----- Records supplied -----

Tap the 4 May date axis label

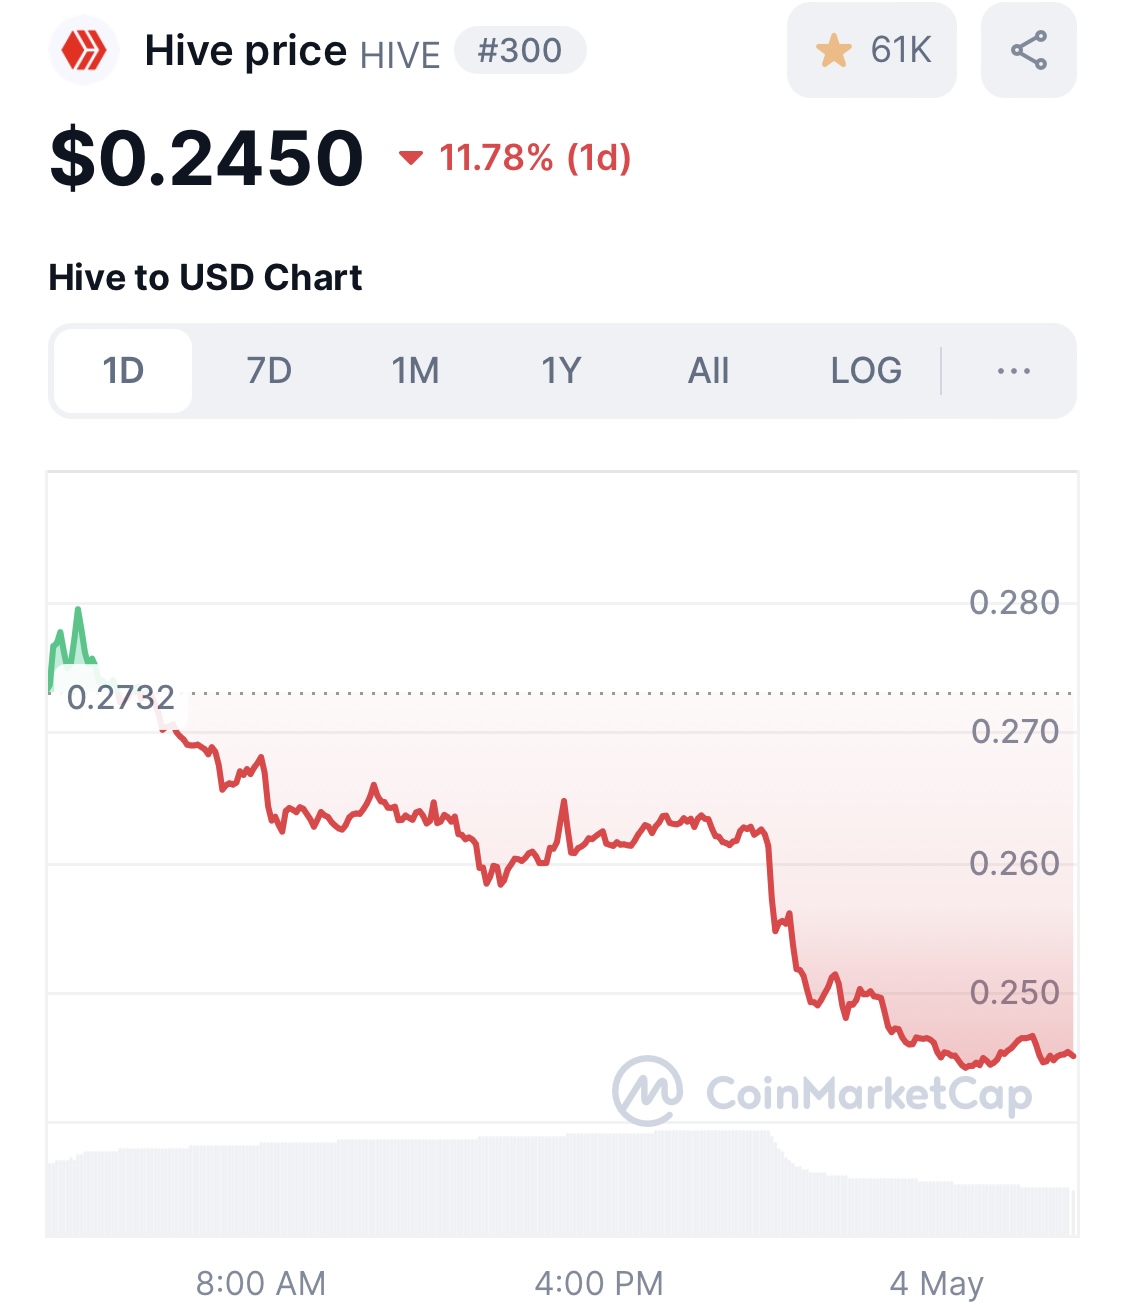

-----
----- Records supplied -----

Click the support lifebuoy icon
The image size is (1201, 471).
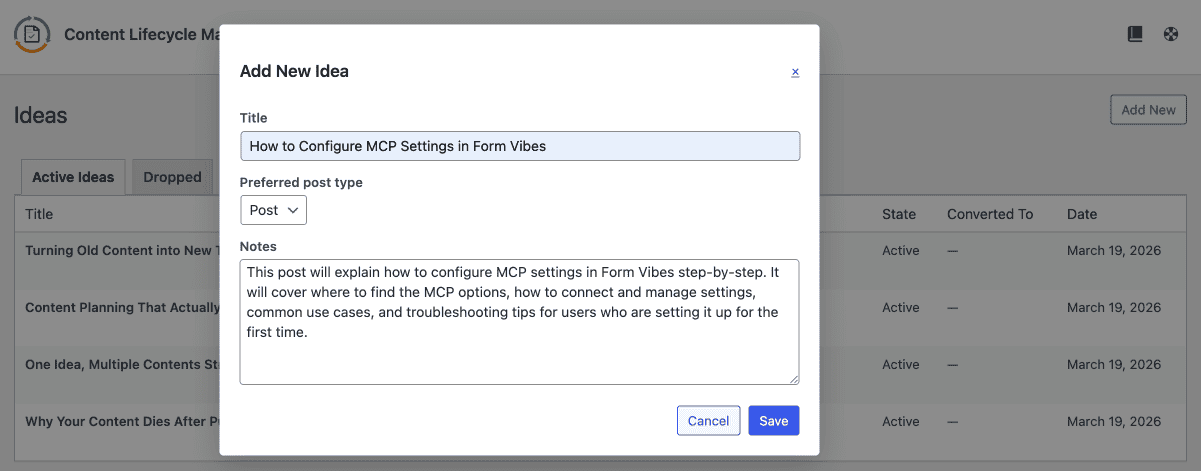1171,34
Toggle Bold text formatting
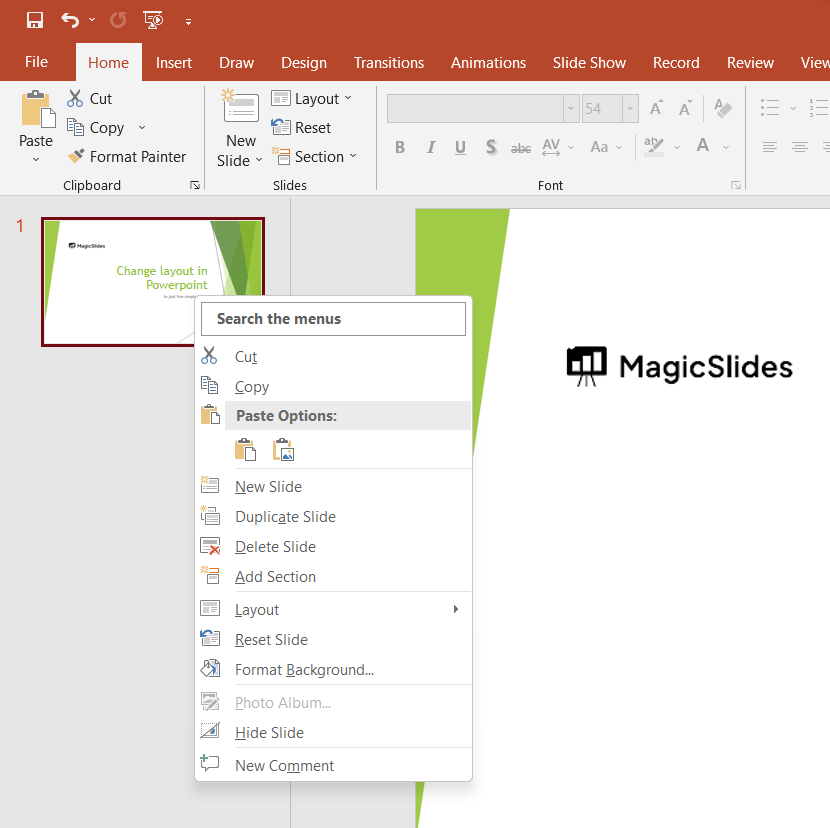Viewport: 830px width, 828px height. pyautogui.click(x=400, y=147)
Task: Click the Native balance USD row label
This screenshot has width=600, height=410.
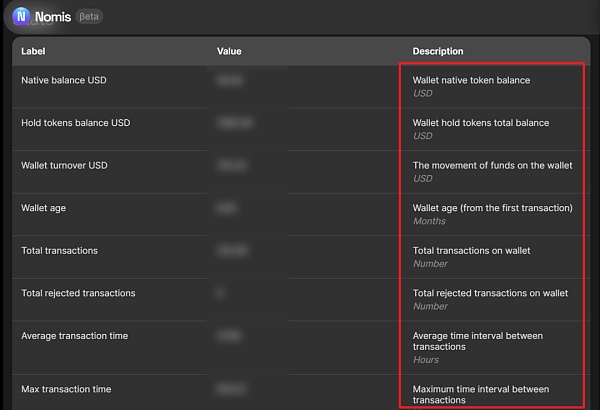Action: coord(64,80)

-----
----- Records supplied -----

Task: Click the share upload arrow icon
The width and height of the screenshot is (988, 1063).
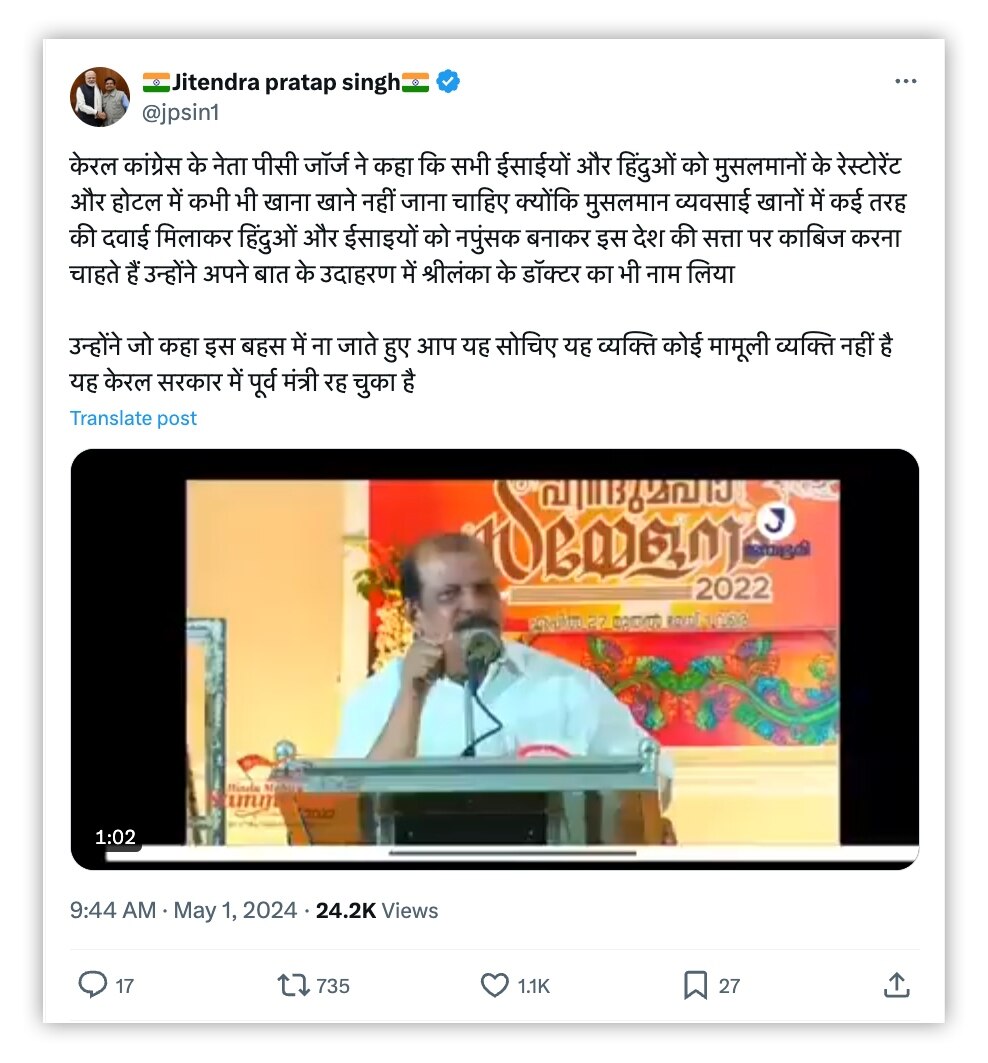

-----

- [Work to be completed] The string "Task" may occur in the listing; show every line where it does.

- [Solution to this exercise]
Task: Click the Native balance USD row label
Task: Click the share upload arrow icon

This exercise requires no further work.